Jean-Claude Verrecchia

Ed. Olivétan

192 pages – 21 €

Recension Gilles Castelnau

Jean-Claude Verrecchia est un bibliste protestant français, docteur en théologie de l’université de Strasbourg. Il a enseigné en France, au Cameroun, actuellement en Angleterre. Il a participé à l’édition de la Nouvelle Bible Segond et collabore actuellement à la révision de la Traduction Œcuménique de la Bible (TOB) de l’Alliance biblique française. 
Ce livre énumère et commente tous les passages de la Bible, Ancien et Nouveau Testament, qui s’intéressent à la présence divine dans les « temples » et… ailleurs. A commencer par le jardin d’Eden, les autels qu’Abraham construisait, David, le Temple de Salomon, Jérémie et Ezéchiel en Exil à Babylone et sans Temple.
Sa grande culture lui permet de mentionner et de commenter les conceptions extra-bibliques du Moyen-Orient. 
Dans une deuxième partie il étudie la vision que l’apôtre Paul avait du Temple, qui n’était pas encore détruit lors de la rédaction de ses épitres. Puis dans l’Évangile de Marc, dans l’épitres aux Hébreux et finalement dans l’Évangile de Jean, la nouvelle compréhension de la présence de Dieu autour du Christ ressuscité.
Ce sont des passages bien connus de la Bible que Jean-Claude Verrecchia met ainsi en lumière dans un éclairage nouveau qui n’est pas sans provoquer surprise et intérêt.
En voici des passages :


Première partie
Escale. Le symbolisme du sanctuaire


Le temple, c’est l’univers !
Ce qui se lit chez Philon et Josèphe correspond tout à fait aux conceptions générales circulant dans le monde de l’époque : chez les Israélites comme dans tout le Proche­ Orient ancien, il ne saurait y avoir d’univers sans temple/ sanctuaire.
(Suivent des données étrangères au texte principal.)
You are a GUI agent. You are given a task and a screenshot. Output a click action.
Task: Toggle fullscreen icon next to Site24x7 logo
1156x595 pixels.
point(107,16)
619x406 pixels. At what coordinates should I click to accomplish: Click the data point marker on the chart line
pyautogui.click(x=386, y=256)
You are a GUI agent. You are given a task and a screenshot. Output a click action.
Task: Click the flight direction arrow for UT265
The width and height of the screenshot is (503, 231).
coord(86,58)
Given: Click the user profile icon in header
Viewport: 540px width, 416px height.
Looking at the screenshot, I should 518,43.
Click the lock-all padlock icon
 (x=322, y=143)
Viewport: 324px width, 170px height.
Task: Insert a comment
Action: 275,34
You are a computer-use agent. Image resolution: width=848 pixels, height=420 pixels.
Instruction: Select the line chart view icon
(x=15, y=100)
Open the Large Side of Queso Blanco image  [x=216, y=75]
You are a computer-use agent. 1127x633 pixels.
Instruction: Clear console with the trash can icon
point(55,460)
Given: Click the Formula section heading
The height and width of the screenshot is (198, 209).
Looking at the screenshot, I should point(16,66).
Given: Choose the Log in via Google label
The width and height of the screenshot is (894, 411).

Sans temple/sanctuaire, le monde est informe et vide comme avant l’acte créateur. L’univers n’est pas maîtrisé mais hostile. C’est la raison pour laquelle les régions désertiques sont comparées au chaos. Quand on songe à habiter de tels lieux, il convient alors d’y installer dès que possible un temple/sanctuaire qui va les transformer en lieu habitable, contrôlé par Dieu. C’est ce qu’indique aussi la construction du sanctuaire dans le désert. On ne saurait vivre dans un lieu dont Dieu est absent. La présence continue de Dieu dans la nuée envahissant le sanctuaire rassure le peuple. Le lieu dans lequel il va devoir vivre fait partie de l’univers car Dieu y est présent.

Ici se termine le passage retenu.